Dr Black: That would be good. I think a lot of us have been waiting anxiously for these results—you probably more than anyone—to see how it really turns out.

Dr Cushman: Right.

Dr Black: I really appreciate you sharing this with us now. I look forward with tremendous interest to the final paper. The real question (which you probably can't answer either) is, do you think that the guideline committee is going to comment on this?

Dr Cushman: First,I want to point out that it's very important for people to realize that we measured blood pressure in the office in a very specific way. We used an automated machine (an Omron machine) that automatically waited 5 minutes and then took three blood pressures and averaged them. This blood pressure was measured while the staff were out of the room. So this is not typical of what's done in many office practices to date.

Dr Black: Right.

Dr Cushman: With the way it's done in office practices today, even if it's done with a good machine and by somebody who knows how to take blood pressures, it often is 5 or 10 mm Hg higher than that. It’s important for people to realize that when we talk about these blood pressure levels, we're talking about taking the blood pressure in a very specific way.

It's very consistent with the way we've done outcome studies in the past, even though in studies like SHEP the staff were in the room because they were taking blood pressures with a mercury manometer.

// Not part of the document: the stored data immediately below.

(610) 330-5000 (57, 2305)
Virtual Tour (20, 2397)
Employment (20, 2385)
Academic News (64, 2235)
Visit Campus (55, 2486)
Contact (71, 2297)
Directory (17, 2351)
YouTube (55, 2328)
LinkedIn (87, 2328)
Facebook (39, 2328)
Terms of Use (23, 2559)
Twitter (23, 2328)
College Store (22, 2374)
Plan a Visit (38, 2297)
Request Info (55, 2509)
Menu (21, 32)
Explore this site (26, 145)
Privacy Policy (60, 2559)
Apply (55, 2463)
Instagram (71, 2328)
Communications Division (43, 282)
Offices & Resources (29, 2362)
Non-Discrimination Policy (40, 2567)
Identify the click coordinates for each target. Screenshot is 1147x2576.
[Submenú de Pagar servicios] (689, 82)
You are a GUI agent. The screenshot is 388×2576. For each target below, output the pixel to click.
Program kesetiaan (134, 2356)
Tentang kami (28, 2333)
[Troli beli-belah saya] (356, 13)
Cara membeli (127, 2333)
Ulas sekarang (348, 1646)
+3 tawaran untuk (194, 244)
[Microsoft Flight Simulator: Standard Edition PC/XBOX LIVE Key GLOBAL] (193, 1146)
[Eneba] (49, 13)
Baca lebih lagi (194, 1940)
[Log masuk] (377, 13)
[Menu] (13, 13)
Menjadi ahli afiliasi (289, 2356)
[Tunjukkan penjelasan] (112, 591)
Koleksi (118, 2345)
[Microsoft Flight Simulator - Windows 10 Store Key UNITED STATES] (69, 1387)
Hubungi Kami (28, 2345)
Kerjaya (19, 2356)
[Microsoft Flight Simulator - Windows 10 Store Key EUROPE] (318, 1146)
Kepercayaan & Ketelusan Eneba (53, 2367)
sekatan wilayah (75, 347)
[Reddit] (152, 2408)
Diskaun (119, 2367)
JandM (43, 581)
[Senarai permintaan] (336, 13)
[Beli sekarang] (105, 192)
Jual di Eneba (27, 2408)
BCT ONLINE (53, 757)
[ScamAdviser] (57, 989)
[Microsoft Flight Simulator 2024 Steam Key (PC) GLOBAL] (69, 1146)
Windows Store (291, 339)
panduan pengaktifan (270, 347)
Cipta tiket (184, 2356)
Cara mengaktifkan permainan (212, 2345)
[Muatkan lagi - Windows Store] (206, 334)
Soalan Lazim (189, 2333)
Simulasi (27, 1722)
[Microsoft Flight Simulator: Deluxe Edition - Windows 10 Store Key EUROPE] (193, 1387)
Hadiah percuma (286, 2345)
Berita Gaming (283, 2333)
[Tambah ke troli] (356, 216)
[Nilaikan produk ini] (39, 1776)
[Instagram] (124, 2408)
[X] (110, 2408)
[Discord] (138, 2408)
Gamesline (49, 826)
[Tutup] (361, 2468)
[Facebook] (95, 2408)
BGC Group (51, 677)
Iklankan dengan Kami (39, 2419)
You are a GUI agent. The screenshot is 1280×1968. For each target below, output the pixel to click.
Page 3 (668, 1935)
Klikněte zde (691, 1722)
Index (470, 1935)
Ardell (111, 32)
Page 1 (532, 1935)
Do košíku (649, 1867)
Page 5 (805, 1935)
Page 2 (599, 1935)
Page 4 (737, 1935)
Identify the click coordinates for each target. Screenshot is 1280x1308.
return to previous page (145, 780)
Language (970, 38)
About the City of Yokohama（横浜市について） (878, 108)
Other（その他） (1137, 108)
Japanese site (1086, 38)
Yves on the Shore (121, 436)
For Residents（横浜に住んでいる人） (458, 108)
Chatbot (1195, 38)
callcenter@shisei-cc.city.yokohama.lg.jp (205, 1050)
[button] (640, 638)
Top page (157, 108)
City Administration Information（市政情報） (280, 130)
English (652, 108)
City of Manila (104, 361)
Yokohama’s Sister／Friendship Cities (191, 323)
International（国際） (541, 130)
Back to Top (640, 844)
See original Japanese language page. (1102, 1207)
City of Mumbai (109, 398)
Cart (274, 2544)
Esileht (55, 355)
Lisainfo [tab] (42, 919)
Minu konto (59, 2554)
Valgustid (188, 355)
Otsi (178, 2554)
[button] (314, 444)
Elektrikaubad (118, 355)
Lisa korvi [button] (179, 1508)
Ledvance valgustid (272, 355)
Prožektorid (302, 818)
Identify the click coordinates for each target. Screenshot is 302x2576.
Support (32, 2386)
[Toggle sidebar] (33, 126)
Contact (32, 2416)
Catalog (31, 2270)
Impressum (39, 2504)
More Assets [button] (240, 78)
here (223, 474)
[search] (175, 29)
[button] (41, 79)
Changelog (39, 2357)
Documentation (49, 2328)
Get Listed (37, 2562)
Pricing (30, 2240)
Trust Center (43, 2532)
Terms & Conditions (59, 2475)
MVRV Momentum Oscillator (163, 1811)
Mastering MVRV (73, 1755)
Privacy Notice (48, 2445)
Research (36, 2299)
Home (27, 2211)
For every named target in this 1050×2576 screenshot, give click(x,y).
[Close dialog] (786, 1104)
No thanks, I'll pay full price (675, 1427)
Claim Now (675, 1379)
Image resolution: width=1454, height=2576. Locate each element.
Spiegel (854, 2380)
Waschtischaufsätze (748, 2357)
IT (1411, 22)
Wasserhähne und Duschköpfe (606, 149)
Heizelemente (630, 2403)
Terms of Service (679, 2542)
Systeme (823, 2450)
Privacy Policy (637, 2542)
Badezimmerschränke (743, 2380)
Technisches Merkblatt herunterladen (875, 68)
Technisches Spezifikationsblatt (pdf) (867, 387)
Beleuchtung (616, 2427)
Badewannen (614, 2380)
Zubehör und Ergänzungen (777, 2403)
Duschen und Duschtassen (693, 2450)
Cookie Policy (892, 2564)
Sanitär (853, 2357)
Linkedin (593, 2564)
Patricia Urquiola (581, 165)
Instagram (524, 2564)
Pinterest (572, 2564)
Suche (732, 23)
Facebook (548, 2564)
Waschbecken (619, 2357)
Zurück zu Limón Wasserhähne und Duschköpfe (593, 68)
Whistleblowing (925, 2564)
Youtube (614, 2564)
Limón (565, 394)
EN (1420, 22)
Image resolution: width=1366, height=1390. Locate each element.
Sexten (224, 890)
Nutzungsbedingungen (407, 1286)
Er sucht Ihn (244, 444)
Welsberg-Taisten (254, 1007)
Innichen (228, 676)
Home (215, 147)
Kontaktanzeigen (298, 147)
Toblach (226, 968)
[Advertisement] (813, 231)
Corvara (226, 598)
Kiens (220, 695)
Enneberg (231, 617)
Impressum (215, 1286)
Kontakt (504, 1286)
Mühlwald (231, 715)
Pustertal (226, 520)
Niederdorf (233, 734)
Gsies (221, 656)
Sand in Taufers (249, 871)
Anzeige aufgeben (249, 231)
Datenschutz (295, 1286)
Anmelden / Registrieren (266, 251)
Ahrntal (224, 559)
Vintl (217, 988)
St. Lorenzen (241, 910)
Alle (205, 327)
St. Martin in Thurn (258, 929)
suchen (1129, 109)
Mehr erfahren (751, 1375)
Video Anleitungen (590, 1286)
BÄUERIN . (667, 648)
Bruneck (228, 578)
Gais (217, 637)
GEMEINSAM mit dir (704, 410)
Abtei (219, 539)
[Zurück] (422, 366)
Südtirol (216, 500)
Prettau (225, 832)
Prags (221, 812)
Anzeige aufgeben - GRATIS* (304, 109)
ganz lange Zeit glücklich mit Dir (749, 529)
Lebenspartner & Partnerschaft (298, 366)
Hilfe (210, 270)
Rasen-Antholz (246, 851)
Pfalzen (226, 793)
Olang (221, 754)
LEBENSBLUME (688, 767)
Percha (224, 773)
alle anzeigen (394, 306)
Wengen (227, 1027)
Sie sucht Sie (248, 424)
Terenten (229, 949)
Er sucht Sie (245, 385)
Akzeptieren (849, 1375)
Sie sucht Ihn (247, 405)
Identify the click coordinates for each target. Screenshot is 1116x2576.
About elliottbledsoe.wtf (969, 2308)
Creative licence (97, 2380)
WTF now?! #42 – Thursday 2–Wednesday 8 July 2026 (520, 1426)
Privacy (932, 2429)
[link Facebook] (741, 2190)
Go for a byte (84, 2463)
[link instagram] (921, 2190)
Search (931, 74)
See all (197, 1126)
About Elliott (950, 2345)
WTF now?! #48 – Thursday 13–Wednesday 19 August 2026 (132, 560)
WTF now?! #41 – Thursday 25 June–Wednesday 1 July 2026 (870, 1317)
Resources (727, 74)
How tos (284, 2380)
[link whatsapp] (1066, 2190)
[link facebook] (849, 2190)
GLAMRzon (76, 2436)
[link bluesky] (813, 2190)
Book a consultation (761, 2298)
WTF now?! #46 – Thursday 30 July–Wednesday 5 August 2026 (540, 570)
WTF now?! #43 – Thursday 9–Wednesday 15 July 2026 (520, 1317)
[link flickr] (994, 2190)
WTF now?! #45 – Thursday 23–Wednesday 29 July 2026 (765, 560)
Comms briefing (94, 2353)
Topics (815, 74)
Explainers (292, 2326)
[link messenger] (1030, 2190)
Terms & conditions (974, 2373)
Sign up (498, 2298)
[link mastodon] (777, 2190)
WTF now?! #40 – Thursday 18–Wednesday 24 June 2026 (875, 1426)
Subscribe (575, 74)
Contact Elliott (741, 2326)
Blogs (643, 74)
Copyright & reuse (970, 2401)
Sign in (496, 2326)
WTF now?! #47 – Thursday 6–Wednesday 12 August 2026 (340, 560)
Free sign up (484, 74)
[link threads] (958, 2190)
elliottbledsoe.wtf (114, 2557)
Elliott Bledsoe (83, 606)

But I think the results are very consistent with that.

In terms of guideline committees, I've been on various guideline committees, as you have. We're going to have to see how the medical community responds to this. It's not up to me, but I think there will be a fairly rapid response. There is a set of guidelines that I'm not involved with that's being developed by the American Heart Association and the American College of Cardiology on the treatment of hypertension.

Several of the key members of that committee have also been involved in SPRINT. I have a feeling that they'll wait to comment and include these results in whatever they say. Time will tell, but the results are so clear and so dramatic in terms of the benefit. Looking at adverse effects and the potential harmful effects, in general, the intervention was fairly well tolerated. And clearly the benefits outweigh the harms.

I think that there will be a guideline recommendation based on SPRINT. The key issue will be: Who does it apply to, and who does it not apply to?

Dr Black: You were always one of the leading advocates regarding not having evidence yet for the 140–mm Hg goal. I guess we do now.

Dr Cushman: That's right.

Dr Black: Bill, I want to thank you very much for all of your efforts and for participating in this conference. Thanks again.

Dr Cushman: Thank you very much, Henry.